Do you know what happens when you enter a survival mode? You are tired all the time, you are sick a lot, you feel like you are going to break. BUT you also learn what you can and cannot exist without. You find out more bad stuff about yourself than you ever thought possible and you find out how much you need to change those things. You learn to draw you arms around your knees and keep breathing. You learn that even if you are crying, your kids can make you laugh. You learn how to get all your screaming done on the inside while you playfully and lovingly go through all the steps of putting your boys to bed at night (and sometimes not so playfully and lovingly but their diapers are dry and you managed to not raise your voice this time). And you learn to just get up in the morning…completely independent of how you feel…because you have a paycheck to earn. And you certainly learn a few lessons about giving other moms a break when their kids are screaming at the store or haven’t been potty trained yet.
Everyone, no matter who they are, will be in the place at one point in their life – if not many points.
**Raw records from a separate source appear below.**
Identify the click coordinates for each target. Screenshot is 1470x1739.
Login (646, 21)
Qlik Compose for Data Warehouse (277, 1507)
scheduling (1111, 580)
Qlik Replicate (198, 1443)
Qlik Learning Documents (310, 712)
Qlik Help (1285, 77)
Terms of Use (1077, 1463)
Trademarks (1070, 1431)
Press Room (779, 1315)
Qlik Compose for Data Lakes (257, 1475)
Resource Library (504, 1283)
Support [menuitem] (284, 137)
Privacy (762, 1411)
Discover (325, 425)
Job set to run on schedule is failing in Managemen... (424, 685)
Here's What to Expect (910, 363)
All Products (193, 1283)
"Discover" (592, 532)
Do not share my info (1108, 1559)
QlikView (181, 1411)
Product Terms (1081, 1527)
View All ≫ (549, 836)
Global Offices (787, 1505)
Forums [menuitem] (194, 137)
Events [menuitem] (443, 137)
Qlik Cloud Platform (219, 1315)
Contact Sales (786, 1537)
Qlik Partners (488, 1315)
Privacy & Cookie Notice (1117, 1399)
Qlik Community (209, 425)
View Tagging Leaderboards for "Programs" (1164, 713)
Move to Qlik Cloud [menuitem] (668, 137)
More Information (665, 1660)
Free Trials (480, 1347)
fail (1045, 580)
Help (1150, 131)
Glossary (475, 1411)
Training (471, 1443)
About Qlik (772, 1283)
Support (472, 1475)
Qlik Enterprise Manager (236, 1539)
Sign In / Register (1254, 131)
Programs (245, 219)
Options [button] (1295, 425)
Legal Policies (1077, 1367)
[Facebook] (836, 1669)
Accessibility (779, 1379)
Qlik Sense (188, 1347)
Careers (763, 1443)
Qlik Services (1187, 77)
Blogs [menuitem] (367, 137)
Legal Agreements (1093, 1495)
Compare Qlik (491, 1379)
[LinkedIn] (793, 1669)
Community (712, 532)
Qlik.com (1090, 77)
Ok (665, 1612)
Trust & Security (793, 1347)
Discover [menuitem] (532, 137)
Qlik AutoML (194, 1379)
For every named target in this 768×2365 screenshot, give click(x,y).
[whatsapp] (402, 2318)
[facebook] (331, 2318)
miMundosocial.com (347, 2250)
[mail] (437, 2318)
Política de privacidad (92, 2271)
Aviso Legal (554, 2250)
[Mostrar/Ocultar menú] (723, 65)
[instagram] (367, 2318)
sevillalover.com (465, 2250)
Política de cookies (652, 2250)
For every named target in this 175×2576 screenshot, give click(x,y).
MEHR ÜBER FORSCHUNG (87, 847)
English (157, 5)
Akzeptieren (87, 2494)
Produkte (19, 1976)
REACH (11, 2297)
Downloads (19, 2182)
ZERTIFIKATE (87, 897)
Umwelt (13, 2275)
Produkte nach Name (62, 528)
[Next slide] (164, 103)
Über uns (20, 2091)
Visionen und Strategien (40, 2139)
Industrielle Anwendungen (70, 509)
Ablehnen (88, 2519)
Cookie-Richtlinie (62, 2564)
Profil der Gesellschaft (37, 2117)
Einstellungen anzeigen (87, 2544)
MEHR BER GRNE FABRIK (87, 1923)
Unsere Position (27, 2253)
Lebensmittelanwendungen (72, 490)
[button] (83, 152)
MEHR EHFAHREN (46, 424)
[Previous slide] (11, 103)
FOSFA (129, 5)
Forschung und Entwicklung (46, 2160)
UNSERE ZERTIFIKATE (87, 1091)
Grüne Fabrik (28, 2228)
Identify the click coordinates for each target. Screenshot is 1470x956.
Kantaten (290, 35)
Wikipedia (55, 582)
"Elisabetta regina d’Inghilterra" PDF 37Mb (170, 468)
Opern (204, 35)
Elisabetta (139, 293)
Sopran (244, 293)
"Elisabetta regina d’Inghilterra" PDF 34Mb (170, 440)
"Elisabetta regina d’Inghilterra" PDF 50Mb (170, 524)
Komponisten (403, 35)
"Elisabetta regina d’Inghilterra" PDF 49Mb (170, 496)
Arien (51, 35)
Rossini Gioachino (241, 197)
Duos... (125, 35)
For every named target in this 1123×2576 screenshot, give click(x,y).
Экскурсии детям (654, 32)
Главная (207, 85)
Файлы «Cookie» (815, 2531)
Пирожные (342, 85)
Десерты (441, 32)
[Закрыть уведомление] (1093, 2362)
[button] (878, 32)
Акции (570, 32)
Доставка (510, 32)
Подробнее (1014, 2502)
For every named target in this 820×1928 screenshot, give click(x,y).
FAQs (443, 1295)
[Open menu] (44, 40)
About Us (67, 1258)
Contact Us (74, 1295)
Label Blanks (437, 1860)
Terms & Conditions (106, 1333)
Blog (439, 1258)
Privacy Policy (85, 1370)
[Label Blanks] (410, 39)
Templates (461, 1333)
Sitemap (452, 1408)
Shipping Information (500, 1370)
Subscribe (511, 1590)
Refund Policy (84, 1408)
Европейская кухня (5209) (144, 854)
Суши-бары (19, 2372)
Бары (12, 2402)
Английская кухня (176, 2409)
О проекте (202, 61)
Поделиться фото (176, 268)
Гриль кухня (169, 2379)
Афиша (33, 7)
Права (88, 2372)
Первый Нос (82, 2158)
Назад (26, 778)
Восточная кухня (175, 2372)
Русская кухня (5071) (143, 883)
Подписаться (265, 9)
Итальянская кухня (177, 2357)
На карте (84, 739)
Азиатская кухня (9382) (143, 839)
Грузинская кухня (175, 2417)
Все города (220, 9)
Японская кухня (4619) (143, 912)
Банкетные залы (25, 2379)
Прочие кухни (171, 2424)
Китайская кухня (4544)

This is a real and valid place. This isn’t the place that people who can’t cut it go. This is a place I think you need to go to. This is a place where you can learn things that you can learn no where else. This is a place where you can say, “This is who I really am and this is what I really need,” and be perfectly honest about it.
I have a part of me that craves the storm and the darkness. I am a cup half empty girl and I am finally not afraid to admit it. So I tend to end up in this place more than the happy place that people keep telling me about. It doesn’t make being there any easier and frankly I am getting darn tired of it. But I am also going to get up and start poking around in the corners and I know the power and the cleansing and the purity that comes from being in this place.
So the next time the clouds block your sunlight, the next time the darkness takes away all of your hope, the next time you feel so trapped that you don’t know if you will ever get to the other side of this again…lift your face to that wind, see the beauty in the dark clouds, feel the crackle of the lightning. You are in the dark place. Use it…let it fuel you. Let yourself moan and gnash your teeth. Raise your fists and shout to the heavens. You are here for a reason. You are here for a journey…begin it. Make it yours and when you leave this place, leave with what you earned here.